Give the records again in full, exactly as they are.

* _Supplied records_
○ ○ ○ ○ ○

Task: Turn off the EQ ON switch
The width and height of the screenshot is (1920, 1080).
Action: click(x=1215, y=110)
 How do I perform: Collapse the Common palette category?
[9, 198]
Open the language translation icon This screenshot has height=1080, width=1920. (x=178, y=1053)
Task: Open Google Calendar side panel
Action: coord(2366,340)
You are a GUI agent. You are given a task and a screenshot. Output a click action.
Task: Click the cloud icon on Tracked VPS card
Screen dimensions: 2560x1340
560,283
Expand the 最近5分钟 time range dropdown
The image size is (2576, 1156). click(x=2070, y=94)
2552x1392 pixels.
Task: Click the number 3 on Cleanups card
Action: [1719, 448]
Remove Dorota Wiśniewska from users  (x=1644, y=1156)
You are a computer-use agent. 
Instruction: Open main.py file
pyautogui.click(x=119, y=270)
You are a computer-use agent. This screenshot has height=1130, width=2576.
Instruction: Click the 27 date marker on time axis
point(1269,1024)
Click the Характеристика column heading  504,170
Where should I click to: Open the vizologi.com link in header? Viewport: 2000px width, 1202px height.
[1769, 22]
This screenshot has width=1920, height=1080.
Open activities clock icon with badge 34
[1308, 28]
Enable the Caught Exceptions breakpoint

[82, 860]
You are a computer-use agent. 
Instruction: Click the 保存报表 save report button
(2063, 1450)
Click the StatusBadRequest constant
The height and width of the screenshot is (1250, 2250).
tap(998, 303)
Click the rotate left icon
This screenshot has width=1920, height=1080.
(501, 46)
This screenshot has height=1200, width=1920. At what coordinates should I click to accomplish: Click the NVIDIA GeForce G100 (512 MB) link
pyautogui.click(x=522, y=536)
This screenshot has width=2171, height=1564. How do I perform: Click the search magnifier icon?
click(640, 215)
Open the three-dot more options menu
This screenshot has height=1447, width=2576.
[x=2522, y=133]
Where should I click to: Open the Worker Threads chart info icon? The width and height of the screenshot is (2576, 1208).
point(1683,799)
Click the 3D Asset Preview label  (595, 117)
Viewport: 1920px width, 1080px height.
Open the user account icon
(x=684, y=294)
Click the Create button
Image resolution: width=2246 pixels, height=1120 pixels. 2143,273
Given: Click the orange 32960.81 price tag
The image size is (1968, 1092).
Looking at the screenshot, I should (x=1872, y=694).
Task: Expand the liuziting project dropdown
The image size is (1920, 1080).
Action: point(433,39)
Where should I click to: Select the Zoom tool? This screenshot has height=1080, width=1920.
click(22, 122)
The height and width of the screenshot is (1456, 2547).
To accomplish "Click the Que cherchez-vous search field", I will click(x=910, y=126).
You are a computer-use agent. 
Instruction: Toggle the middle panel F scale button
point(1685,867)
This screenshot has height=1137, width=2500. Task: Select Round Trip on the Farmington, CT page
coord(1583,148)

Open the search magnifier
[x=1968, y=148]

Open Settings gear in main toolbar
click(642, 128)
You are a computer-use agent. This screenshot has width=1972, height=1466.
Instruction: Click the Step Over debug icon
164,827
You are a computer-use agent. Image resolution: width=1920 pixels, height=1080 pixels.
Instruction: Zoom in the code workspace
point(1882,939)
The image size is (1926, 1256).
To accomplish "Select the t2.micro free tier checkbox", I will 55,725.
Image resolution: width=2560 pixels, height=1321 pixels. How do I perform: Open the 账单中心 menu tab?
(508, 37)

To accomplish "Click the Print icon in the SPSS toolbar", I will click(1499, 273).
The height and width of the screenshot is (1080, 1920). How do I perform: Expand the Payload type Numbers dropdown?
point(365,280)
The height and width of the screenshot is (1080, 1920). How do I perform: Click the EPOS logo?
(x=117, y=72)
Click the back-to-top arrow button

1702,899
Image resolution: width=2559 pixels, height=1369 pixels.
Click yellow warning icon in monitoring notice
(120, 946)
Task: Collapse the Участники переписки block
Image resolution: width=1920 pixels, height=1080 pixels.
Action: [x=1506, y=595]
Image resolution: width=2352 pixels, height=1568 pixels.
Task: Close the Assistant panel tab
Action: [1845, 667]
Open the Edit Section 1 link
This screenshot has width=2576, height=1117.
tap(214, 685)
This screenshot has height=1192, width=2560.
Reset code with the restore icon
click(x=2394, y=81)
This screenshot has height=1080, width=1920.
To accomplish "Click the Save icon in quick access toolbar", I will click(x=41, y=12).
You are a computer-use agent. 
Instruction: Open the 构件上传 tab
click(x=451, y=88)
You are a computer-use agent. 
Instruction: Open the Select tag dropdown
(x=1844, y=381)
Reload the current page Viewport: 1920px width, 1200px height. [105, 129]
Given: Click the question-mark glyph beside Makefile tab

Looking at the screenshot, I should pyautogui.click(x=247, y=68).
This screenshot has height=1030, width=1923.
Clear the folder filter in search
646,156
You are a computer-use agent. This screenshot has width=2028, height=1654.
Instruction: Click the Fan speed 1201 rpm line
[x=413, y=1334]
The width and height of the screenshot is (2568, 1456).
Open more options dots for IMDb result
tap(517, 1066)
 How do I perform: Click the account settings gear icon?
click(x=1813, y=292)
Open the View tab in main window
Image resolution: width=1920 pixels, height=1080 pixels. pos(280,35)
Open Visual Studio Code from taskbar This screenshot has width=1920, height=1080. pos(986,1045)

○ ○ ○ ○ ○

* _Result of this exercise_
Task: Turn off the EQ ON switch
The width and height of the screenshot is (1920, 1080).
Action: click(x=1215, y=110)
 How do I perform: Collapse the Common palette category?
[9, 198]
Open the language translation icon This screenshot has height=1080, width=1920. (x=178, y=1053)
Task: Open Google Calendar side panel
Action: coord(2366,340)
You are a GUI agent. You are given a task and a screenshot. Output a click action.
Task: Click the cloud icon on Tracked VPS card
Screen dimensions: 2560x1340
560,283
Expand the 最近5分钟 time range dropdown
The image size is (2576, 1156). click(x=2070, y=94)
2552x1392 pixels.
Task: Click the number 3 on Cleanups card
Action: [1719, 448]
Remove Dorota Wiśniewska from users  (x=1644, y=1156)
You are a computer-use agent. 
Instruction: Open main.py file
pyautogui.click(x=119, y=270)
You are a computer-use agent. This screenshot has height=1130, width=2576.
Instruction: Click the 27 date marker on time axis
point(1269,1024)
Click the Характеристика column heading  504,170
Where should I click to: Open the vizologi.com link in header? Viewport: 2000px width, 1202px height.
[1769, 22]
This screenshot has width=1920, height=1080.
Open activities clock icon with badge 34
[1308, 28]
Enable the Caught Exceptions breakpoint

[82, 860]
You are a computer-use agent. 
Instruction: Click the 保存报表 save report button
(2063, 1450)
Click the StatusBadRequest constant
The height and width of the screenshot is (1250, 2250).
tap(998, 303)
Click the rotate left icon
This screenshot has width=1920, height=1080.
(501, 46)
This screenshot has height=1200, width=1920. At what coordinates should I click to accomplish: Click the NVIDIA GeForce G100 (512 MB) link
pyautogui.click(x=522, y=536)
This screenshot has width=2171, height=1564. How do I perform: Click the search magnifier icon?
click(640, 215)
Open the three-dot more options menu
This screenshot has height=1447, width=2576.
[x=2522, y=133]
Where should I click to: Open the Worker Threads chart info icon? The width and height of the screenshot is (2576, 1208).
point(1683,799)
Click the 3D Asset Preview label  (595, 117)
Viewport: 1920px width, 1080px height.
Open the user account icon
(x=684, y=294)
Click the Create button
Image resolution: width=2246 pixels, height=1120 pixels. 2143,273
Given: Click the orange 32960.81 price tag
The image size is (1968, 1092).
Looking at the screenshot, I should (x=1872, y=694).
Task: Expand the liuziting project dropdown
The image size is (1920, 1080).
Action: point(433,39)
Where should I click to: Select the Zoom tool? This screenshot has height=1080, width=1920.
click(22, 122)
The height and width of the screenshot is (1456, 2547).
To accomplish "Click the Que cherchez-vous search field", I will click(x=910, y=126).
You are a computer-use agent. 
Instruction: Toggle the middle panel F scale button
point(1685,867)
This screenshot has height=1137, width=2500. Task: Select Round Trip on the Farmington, CT page
coord(1583,148)

Open the search magnifier
[x=1968, y=148]

Open Settings gear in main toolbar
click(642, 128)
You are a computer-use agent. This screenshot has width=1972, height=1466.
Instruction: Click the Step Over debug icon
164,827
You are a computer-use agent. Image resolution: width=1920 pixels, height=1080 pixels.
Instruction: Zoom in the code workspace
point(1882,939)
The image size is (1926, 1256).
To accomplish "Select the t2.micro free tier checkbox", I will 55,725.
Image resolution: width=2560 pixels, height=1321 pixels. How do I perform: Open the 账单中心 menu tab?
(508, 37)

To accomplish "Click the Print icon in the SPSS toolbar", I will click(1499, 273).
The height and width of the screenshot is (1080, 1920). How do I perform: Expand the Payload type Numbers dropdown?
point(365,280)
The height and width of the screenshot is (1080, 1920). How do I perform: Click the EPOS logo?
(x=117, y=72)
Click the back-to-top arrow button

1702,899
Image resolution: width=2559 pixels, height=1369 pixels.
Click yellow warning icon in monitoring notice
(120, 946)
Task: Collapse the Участники переписки block
Image resolution: width=1920 pixels, height=1080 pixels.
Action: [x=1506, y=595]
Image resolution: width=2352 pixels, height=1568 pixels.
Task: Close the Assistant panel tab
Action: [1845, 667]
Open the Edit Section 1 link
This screenshot has width=2576, height=1117.
tap(214, 685)
This screenshot has height=1192, width=2560.
Reset code with the restore icon
click(x=2394, y=81)
This screenshot has height=1080, width=1920.
To accomplish "Click the Save icon in quick access toolbar", I will click(x=41, y=12).
You are a computer-use agent. 
Instruction: Open the 构件上传 tab
click(x=451, y=88)
You are a computer-use agent. 
Instruction: Open the Select tag dropdown
(x=1844, y=381)
Reload the current page Viewport: 1920px width, 1200px height. [105, 129]
Given: Click the question-mark glyph beside Makefile tab

Looking at the screenshot, I should pyautogui.click(x=247, y=68).
This screenshot has height=1030, width=1923.
Clear the folder filter in search
646,156
You are a computer-use agent. This screenshot has width=2028, height=1654.
Instruction: Click the Fan speed 1201 rpm line
[x=413, y=1334]
The width and height of the screenshot is (2568, 1456).
Open more options dots for IMDb result
tap(517, 1066)
 How do I perform: Click the account settings gear icon?
click(x=1813, y=292)
Open the View tab in main window
Image resolution: width=1920 pixels, height=1080 pixels. pos(280,35)
Open Visual Studio Code from taskbar This screenshot has width=1920, height=1080. pos(986,1045)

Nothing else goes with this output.